- Your assignment:
Write out each line of the entries below that holds the word "Open".

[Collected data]
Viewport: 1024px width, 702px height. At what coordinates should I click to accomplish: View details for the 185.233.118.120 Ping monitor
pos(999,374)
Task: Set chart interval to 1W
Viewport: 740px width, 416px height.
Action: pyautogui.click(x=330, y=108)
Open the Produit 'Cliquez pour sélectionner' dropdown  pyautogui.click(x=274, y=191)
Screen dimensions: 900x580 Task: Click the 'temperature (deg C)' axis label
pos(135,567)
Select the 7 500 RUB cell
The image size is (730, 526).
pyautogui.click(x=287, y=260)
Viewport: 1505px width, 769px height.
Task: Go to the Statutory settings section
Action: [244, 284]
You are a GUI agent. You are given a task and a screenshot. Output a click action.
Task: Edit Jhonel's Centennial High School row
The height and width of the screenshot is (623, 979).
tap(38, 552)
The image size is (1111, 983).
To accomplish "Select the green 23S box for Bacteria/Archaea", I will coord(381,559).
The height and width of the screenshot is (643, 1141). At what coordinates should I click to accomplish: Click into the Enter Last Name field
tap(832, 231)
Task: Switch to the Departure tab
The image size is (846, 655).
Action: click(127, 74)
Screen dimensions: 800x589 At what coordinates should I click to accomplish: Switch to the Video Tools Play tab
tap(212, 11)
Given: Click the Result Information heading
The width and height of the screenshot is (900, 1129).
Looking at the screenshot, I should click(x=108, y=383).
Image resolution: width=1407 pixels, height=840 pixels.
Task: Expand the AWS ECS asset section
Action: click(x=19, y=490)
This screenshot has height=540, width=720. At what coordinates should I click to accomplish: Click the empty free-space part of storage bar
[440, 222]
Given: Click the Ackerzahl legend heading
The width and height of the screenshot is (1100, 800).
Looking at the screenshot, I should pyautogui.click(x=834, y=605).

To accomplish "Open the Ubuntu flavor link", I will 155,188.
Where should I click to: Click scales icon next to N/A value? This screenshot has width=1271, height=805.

- Answer below:
Open the Produit 'Cliquez pour sélectionner' dropdown  pyautogui.click(x=274, y=191)
To accomplish "Open the Ubuntu flavor link", I will 155,188.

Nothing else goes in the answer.